Maverick was made with heavy involvement from the Navy, and this definitely feels like a Navy talking point—keep investing in manned fighter jets!—that has been inserted with almost zero context. There is another point later in the movie where the pilots are being briefed for their mission, which involves flying at breakneck speed through a winding canyon beneath batteries of surface-to-air missiles. This would be a cakewalk for the F-35’s stealth capabilities, Maverick declares – then for some reason they have to use the older Super Hornets instead. It’s a weird moment where the real-world scandal of the notoriously expensive and unreliable F-35 nudges into the Top Gun fantasy.

After the test program is shut down, Maverick is reassigned to the Top Gun academy to act as an instructor to a class of “the best of the best” fighter pilots. They’ve been selected to carry out a highly dangerous mission to destroy a nuclear reactor in an unnamed “rogue state.” Maverick continues the original Top Gun’s tradition of not naming the foreign adversaries. It does become a little surreal – the enemy pilots are only shown in Stormtrooper helmets, flying unmarked black aircraft.

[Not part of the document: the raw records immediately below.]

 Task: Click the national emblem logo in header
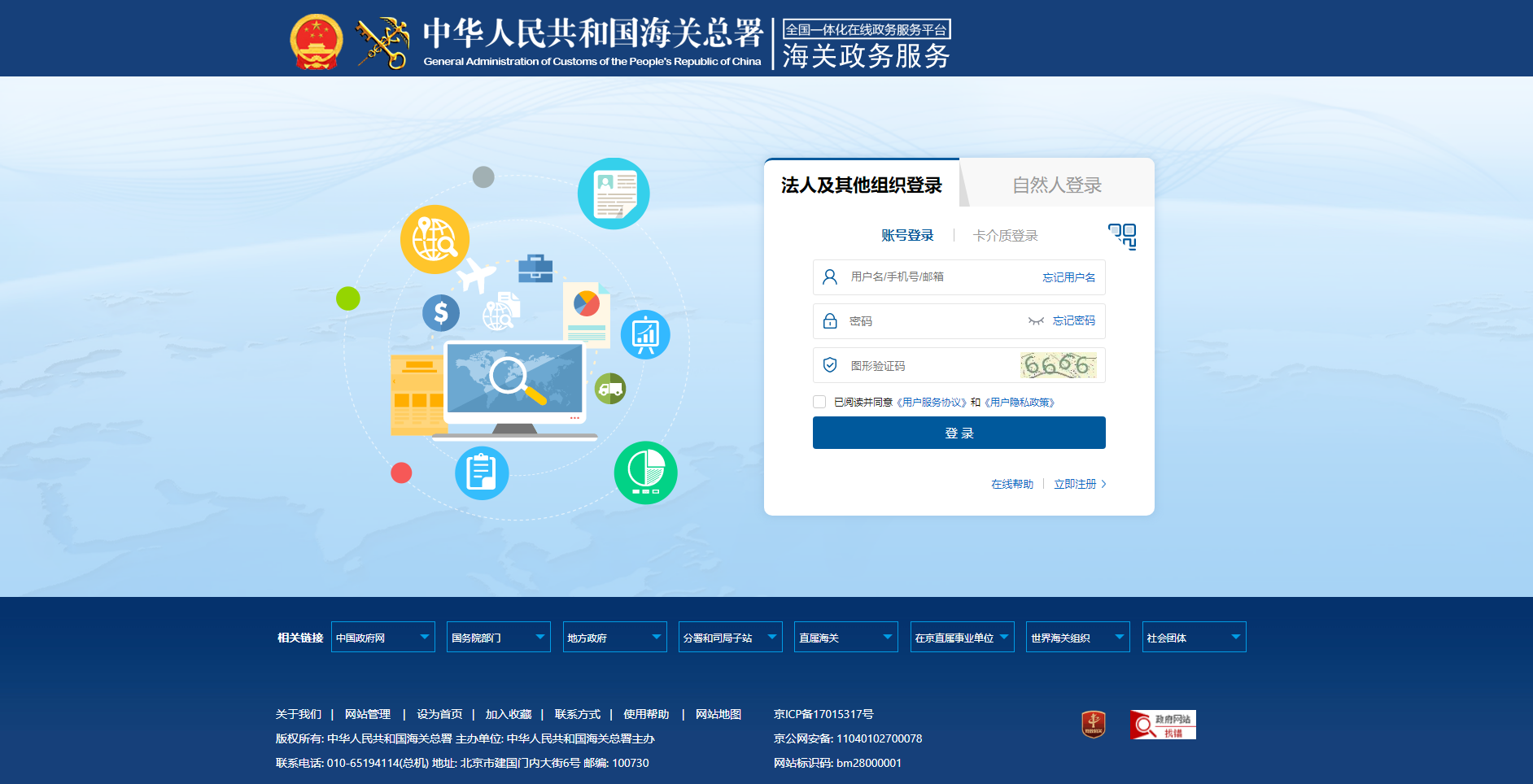coord(317,41)
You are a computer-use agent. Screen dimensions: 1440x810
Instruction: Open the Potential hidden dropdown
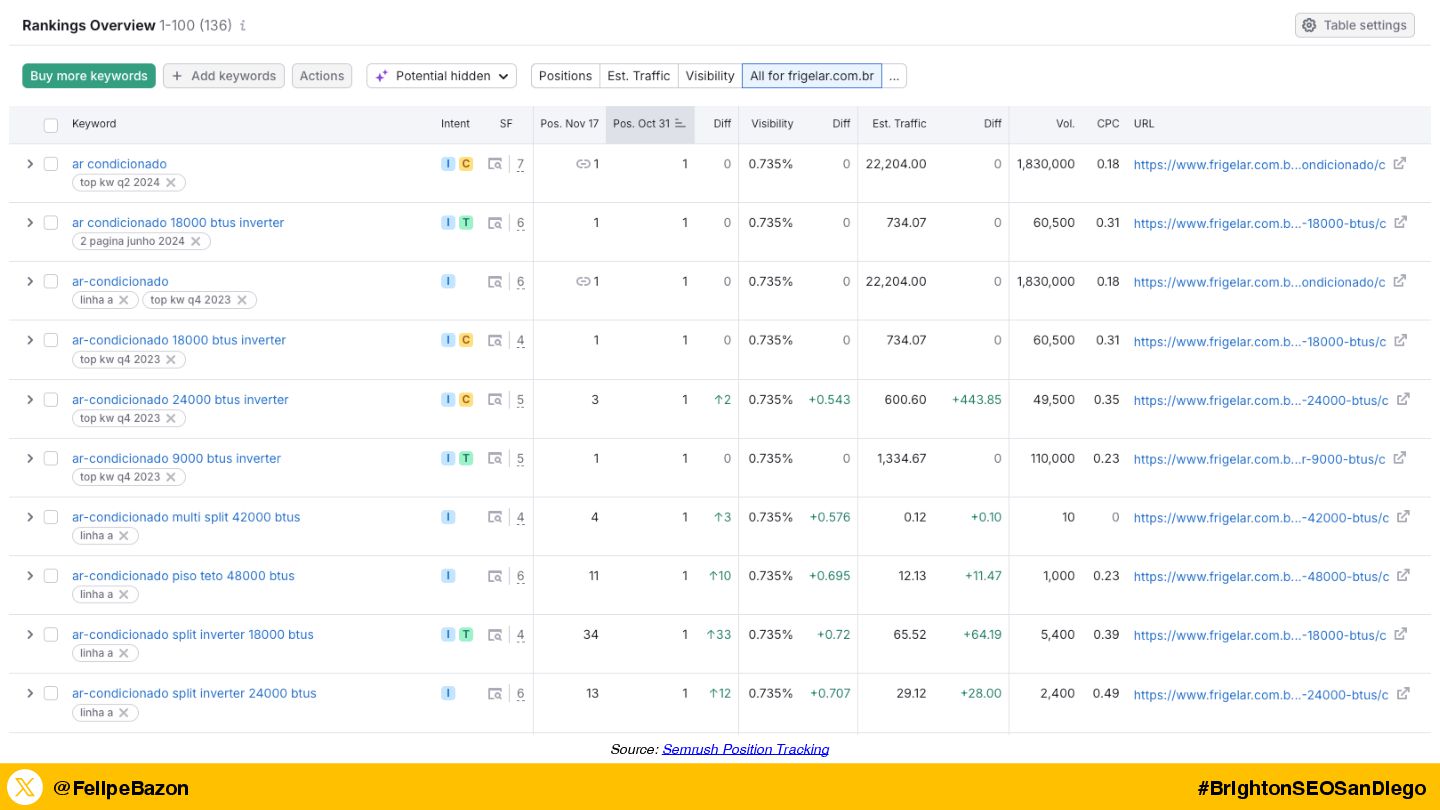tap(441, 76)
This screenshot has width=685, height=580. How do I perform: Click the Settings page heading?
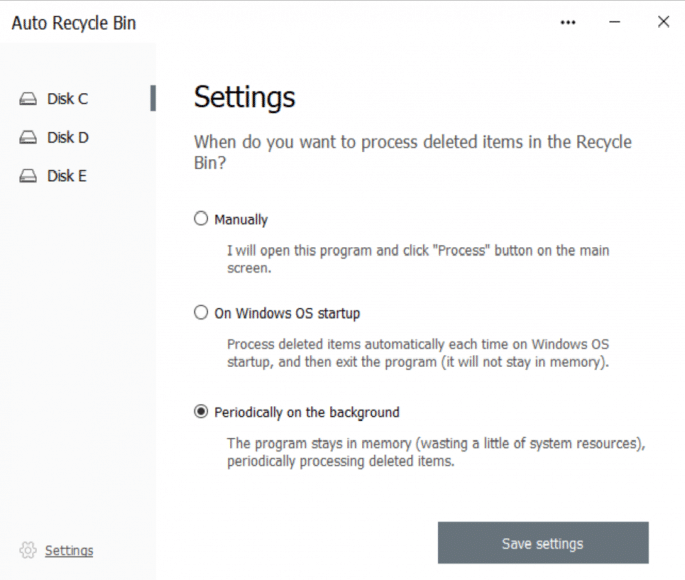pos(244,97)
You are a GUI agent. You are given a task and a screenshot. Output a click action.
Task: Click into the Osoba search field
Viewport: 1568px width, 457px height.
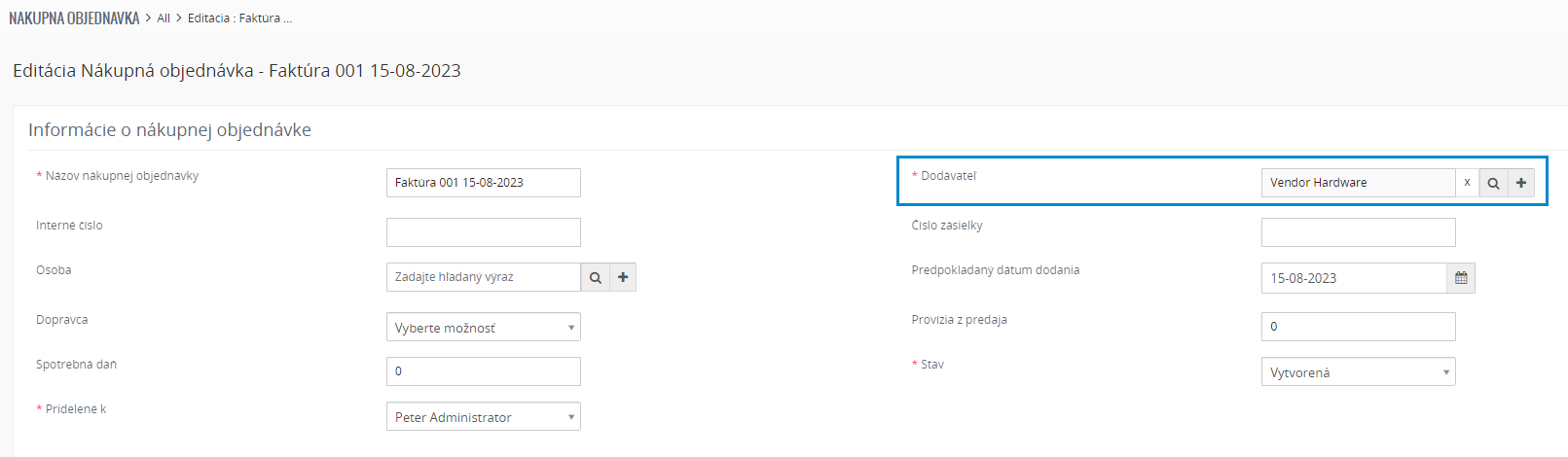click(x=484, y=277)
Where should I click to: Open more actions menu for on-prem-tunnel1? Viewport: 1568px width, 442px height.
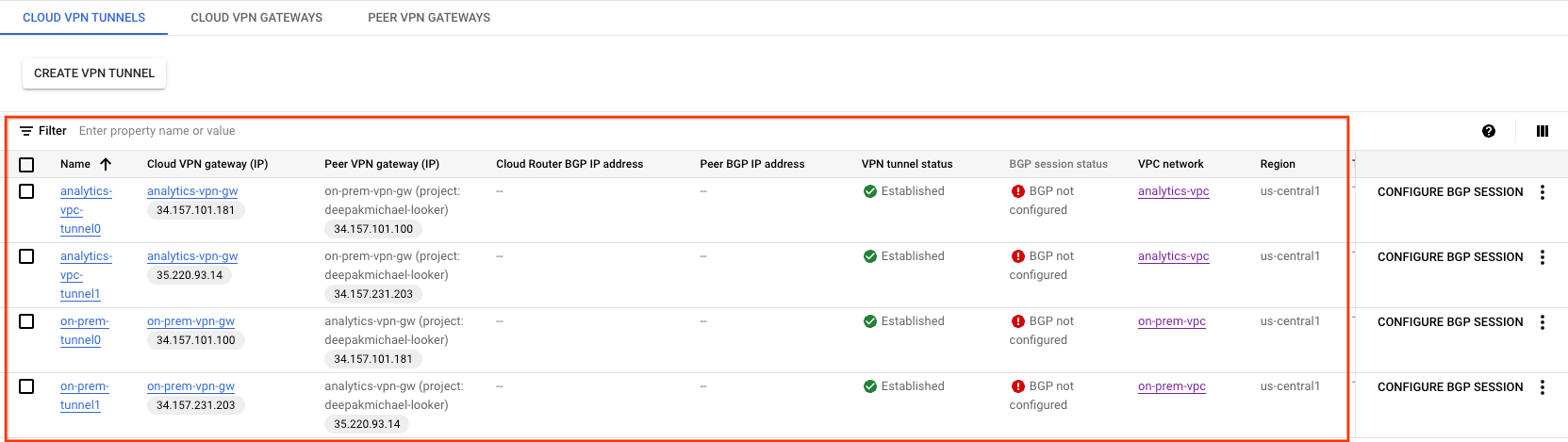click(1543, 387)
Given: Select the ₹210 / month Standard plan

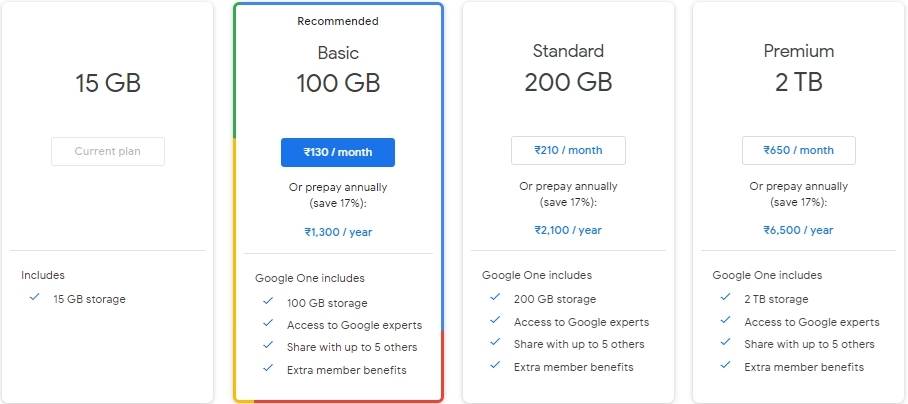Looking at the screenshot, I should tap(568, 150).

In fact, there’s quite a lot about Maverick that feels odd. This is probably inevitable when you have a sequel released 36 (!) years after the original, which follows the format of the original so closely. Cruise, a true Hollywood star, is in exactly the same mode. It’s pretty funny watching him mug at the camera and flash those white teeth like he’s still a young man. But, I have to say, his charisma is undiminished. If you like him, he’s as watchable as ever.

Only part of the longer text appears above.